Está claro, tanto por su retórica como por su jurisprudencia, que Alito se refiere a la guerra cultural. Su visión de una intolerancia religiosa casi tiránica no parece corresponder a la realidad de un país donde tres cuartas partes de los estadounidenses afirman tener una afiliación religiosa u otra, donde una gran mayoría de ellos se identifican como cristianos y donde la profesión de creencia religiosa es, en la mayoría de los lugares, un requisito de facto para un cargo público.
Aun así, hay un conflicto fundamental en este país. Pero no es el que Alito imagina. Más bien, es un conflicto entre quienes esperan preservar y expandir la democracia estadounidense y quienes pretenden asfixiarla.
Está Trump, por supuesto, que está llevando a cabo su tercera campaña para la Casa Blanca como un autoritario descarado. Ha prometido venganza y retribución por cada esfuerzo, por vacilante que haya sido, para responsabilizarlo por su comportamiento criminal, incluido su esfuerzo por anular los resultados de las últimas elecciones presidenciales. Y cuenta con el respaldo de un grupo de burócratas dispuestos y deseosos de imponer su visión autocrática en todo el país.
El esfuerzo por poner al gobierno nacional en contra de la democracia estadounidense se refleja, a nivel estatal, en el esfuerzo por estrechar las vías de la disidencia política y la competencia electoral. En los estados donde los republicanos se han manipulado hasta alcanzar mayorías legislativas casi impenetrables, también han tomado medidas para tratar de cerrar los caminos que el público en general podría utilizar para que sus opiniones sean respetadas en el gobierno.

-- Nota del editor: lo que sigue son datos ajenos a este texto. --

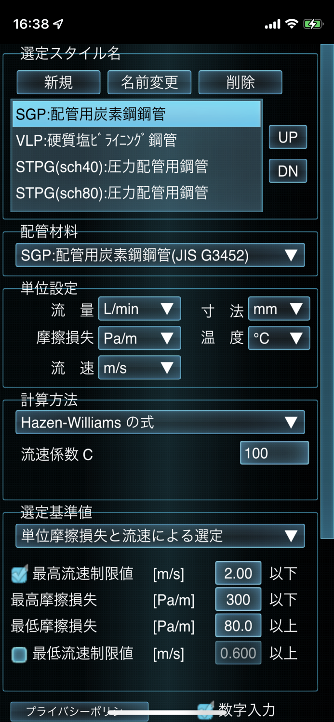This screenshot has height=722, width=334.
Task: Toggle the 数字入力 checkbox
Action: tap(206, 710)
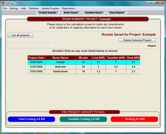Open the Settings menu
Image resolution: width=166 pixels, height=134 pixels.
click(14, 8)
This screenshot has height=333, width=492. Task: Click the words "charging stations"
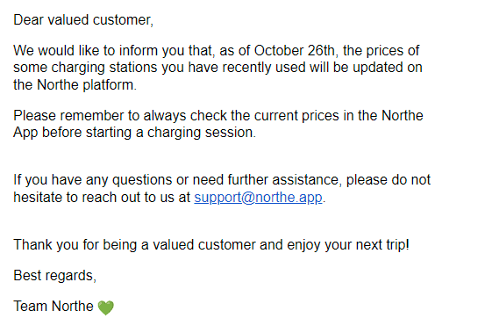[x=104, y=68]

Los republicanos conservadores, que han adoptado la estrategia de “detener el robo” y ya están poniendo en duda cualquier resultado salvo una victoria de Trump en noviembre, no aceptan la legitimidad de sus oponentes demócratas. Creen que ellos, y solo ellos, tienen derecho a gobernar. Y están trabajando, de abajo hacia arriba y de arriba hacia abajo, para limitar al máximo el derecho del pueblo a elegir a sus líderes.
El juez Alito participa en este esfuerzo desde su posición en la Corte Suprema. Y nuevamente, tiene razón. Hay conflictos irreconciliables y «diferencias sobre cosas fundamentales que realmente no pueden transigirse». Y lo más fundamental sobre lo que no se puede llegar a un compromiso es la cuestión de la democracia estadounidense. ¿Se mantendrá la República o caeremos en un futuro de gobierno minoritario?
Jamelle Bouie es columnista de The New York Times.